Hi all.
Name changed as could be outing.
I'll try and keep it short. DC dad has 3 children, all different mums. Still with youngest child's mum.
They've booked a weekend away in the UK for all of them in a couple of weeks.
Then - Dads partner has a friend who is getting married somewhere exotic (think 11 hour flight type lovely weather etc) and they are taking youngest DC there on a 2 week holiday.
My DC is the eldest and is struggling to work out why they and middle DC aren't going.
Apparently dad said well you'd be bored at a wedding - to which DC said yeah but that's only one day. Not sure if anything else has been said.
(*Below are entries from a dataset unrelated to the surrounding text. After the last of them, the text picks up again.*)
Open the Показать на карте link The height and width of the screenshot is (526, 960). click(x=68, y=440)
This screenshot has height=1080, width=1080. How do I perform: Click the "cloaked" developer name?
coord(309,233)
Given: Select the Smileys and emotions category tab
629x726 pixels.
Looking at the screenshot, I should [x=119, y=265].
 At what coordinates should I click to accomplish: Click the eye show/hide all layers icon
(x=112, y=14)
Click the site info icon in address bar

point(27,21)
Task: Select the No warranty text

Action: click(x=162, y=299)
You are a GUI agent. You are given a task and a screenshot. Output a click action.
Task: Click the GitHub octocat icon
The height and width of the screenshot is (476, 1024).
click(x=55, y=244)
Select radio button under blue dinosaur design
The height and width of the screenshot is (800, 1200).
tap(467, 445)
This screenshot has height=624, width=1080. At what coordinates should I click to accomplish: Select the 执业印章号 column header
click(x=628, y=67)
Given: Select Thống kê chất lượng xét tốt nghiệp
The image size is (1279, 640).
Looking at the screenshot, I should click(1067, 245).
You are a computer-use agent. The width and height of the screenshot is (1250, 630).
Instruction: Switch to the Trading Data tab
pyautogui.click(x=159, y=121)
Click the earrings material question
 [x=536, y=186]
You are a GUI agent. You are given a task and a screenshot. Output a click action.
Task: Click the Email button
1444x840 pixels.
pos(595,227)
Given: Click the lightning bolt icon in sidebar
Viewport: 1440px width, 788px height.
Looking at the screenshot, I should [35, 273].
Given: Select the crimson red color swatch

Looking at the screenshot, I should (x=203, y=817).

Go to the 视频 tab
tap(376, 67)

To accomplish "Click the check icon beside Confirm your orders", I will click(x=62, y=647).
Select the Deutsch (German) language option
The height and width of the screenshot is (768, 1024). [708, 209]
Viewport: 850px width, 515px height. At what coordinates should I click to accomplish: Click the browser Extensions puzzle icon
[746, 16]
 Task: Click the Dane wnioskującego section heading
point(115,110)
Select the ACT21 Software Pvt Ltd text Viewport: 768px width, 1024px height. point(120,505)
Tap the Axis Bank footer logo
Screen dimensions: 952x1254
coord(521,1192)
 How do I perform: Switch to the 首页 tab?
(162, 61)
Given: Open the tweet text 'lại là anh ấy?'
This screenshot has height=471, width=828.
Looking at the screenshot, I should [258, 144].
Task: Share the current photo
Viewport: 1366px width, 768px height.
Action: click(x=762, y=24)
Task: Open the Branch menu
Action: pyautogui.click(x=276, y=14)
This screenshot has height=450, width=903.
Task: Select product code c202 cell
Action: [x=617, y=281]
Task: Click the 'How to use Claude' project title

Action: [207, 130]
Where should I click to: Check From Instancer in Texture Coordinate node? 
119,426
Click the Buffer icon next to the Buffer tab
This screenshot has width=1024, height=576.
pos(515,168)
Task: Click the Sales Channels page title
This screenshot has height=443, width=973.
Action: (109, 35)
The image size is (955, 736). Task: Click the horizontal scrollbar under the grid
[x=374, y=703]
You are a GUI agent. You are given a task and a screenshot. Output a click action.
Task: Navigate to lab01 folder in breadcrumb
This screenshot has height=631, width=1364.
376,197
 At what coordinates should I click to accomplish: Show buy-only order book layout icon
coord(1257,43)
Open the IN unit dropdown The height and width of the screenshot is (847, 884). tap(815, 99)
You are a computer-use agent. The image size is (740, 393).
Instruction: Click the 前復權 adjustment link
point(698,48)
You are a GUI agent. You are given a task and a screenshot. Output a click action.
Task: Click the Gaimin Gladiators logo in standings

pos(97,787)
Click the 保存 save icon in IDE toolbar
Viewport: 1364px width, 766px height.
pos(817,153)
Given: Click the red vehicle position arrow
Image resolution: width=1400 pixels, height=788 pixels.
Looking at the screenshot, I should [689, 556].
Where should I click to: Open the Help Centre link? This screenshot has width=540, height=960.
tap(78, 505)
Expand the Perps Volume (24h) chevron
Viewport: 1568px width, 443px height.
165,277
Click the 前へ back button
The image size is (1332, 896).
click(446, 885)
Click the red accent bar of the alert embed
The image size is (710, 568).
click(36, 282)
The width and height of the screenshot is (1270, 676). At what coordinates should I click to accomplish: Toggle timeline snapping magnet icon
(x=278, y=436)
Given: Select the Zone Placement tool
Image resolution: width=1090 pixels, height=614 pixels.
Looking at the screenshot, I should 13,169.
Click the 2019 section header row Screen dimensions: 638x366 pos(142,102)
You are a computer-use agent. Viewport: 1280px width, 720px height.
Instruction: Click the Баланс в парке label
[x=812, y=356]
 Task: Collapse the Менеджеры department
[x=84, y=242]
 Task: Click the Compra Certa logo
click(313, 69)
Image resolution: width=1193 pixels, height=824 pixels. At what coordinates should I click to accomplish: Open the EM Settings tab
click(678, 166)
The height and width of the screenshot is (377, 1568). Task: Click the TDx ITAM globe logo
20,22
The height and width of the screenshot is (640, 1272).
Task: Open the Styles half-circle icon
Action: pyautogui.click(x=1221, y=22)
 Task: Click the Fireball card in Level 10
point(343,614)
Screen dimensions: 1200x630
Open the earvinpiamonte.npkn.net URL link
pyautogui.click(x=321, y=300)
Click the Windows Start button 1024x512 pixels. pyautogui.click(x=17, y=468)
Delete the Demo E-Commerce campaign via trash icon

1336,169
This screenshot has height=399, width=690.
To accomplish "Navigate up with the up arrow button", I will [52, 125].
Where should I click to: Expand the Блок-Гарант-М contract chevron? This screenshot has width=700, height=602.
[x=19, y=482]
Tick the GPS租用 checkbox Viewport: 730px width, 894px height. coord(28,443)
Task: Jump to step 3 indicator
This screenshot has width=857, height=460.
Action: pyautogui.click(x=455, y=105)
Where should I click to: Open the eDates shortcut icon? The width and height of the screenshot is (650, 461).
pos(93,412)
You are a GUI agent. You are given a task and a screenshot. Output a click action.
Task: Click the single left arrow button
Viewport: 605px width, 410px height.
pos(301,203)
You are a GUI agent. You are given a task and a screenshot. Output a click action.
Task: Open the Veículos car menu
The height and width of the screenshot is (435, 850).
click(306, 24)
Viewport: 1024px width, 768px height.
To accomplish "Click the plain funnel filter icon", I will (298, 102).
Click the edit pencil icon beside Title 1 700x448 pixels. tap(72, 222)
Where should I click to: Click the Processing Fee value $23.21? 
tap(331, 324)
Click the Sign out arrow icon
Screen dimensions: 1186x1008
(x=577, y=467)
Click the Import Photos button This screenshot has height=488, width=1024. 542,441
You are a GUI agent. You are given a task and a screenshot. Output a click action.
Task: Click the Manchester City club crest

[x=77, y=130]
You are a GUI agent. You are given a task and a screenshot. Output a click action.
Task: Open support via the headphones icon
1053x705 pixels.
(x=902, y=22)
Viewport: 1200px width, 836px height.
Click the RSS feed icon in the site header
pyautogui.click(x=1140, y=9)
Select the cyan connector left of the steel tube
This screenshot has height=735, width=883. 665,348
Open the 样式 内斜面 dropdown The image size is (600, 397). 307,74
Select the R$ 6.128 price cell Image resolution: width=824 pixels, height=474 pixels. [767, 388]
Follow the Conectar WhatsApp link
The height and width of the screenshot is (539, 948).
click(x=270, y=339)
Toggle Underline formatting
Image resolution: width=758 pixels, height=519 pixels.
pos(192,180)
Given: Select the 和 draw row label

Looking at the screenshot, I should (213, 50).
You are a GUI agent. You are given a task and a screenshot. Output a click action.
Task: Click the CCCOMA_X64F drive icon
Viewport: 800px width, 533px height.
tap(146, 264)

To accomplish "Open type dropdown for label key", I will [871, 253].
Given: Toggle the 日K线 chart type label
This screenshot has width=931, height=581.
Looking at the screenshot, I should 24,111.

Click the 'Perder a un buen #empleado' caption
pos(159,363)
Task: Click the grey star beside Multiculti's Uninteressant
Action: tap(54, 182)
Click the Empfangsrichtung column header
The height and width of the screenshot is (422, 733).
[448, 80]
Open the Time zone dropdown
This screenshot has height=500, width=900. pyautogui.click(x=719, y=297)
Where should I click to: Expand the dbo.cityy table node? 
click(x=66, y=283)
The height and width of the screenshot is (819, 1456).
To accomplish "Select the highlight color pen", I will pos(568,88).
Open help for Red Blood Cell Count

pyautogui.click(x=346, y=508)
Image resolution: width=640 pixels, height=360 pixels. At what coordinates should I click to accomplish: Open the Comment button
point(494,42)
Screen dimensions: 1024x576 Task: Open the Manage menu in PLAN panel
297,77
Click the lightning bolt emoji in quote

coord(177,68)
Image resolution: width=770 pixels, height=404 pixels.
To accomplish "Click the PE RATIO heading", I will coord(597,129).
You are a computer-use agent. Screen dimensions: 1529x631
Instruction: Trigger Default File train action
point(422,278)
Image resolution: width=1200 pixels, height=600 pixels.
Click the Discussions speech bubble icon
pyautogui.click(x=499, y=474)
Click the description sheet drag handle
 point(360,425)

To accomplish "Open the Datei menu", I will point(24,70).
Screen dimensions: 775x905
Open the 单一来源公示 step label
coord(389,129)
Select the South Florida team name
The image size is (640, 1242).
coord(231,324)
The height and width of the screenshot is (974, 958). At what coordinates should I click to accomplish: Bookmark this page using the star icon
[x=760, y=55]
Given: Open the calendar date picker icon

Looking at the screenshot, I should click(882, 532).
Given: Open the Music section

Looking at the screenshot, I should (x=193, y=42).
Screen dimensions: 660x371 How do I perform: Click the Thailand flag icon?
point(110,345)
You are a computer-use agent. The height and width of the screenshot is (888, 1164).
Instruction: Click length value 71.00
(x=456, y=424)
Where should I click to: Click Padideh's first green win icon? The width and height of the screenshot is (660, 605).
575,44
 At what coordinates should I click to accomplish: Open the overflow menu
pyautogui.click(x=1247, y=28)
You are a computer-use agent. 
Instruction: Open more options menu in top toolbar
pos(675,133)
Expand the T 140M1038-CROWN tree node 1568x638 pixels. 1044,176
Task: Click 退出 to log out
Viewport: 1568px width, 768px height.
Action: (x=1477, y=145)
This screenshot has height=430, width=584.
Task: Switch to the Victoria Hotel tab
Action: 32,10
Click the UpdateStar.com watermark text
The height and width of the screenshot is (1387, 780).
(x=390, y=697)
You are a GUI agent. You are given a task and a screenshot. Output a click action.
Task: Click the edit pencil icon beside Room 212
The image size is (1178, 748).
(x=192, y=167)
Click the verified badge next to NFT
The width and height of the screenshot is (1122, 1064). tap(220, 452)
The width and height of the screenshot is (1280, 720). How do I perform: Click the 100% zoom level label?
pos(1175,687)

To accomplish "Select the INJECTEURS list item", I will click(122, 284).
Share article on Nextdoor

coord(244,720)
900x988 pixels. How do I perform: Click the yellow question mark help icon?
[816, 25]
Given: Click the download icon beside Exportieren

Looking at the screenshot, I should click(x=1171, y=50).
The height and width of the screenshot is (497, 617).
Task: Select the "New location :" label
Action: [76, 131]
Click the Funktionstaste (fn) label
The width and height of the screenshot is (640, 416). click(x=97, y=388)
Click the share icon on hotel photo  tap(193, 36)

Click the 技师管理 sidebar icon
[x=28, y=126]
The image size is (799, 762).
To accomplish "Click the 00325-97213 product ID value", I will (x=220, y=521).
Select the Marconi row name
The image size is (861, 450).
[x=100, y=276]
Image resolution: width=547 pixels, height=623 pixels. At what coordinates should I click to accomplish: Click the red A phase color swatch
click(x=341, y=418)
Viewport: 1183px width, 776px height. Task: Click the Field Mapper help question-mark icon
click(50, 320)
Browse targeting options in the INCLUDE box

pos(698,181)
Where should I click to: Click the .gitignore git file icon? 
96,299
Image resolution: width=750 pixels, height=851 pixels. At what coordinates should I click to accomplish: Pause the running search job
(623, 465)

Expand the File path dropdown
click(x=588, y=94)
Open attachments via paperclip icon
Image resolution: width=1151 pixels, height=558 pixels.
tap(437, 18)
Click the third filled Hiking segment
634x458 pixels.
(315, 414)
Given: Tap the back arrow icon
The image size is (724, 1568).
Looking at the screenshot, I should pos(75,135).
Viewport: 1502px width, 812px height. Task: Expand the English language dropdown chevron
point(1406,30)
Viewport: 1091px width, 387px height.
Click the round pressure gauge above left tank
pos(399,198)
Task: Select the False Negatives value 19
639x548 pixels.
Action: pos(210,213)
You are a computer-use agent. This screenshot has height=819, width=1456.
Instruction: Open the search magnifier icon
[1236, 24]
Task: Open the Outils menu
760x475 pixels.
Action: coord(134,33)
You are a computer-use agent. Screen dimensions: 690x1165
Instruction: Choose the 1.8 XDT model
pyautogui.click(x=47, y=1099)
Now to the AIBU - I feel like this is a bit crap for the other two kids. DC is seeing it as they're all going on holiday without them and is understandably miffed.
I'm trying to think what their angle is but I'm struggling.
I haven't spoken to him about it as I know it'll end up in a row (narcissistic bully towards me, I've kept a super close eye on what's said to DC so I trust they'd tell me if something was wrong)
Can any step parents / blended families help me out here? Is it a done thing for the children who don't live there full time to be left out of 'family' breaks? Should the 'family' go away as the 3 of them from time to time? I can't work out what's normal in this kind of set up and what's not.
If it makes any difference DC and I are going on holiday abroad this summer, they are my only child.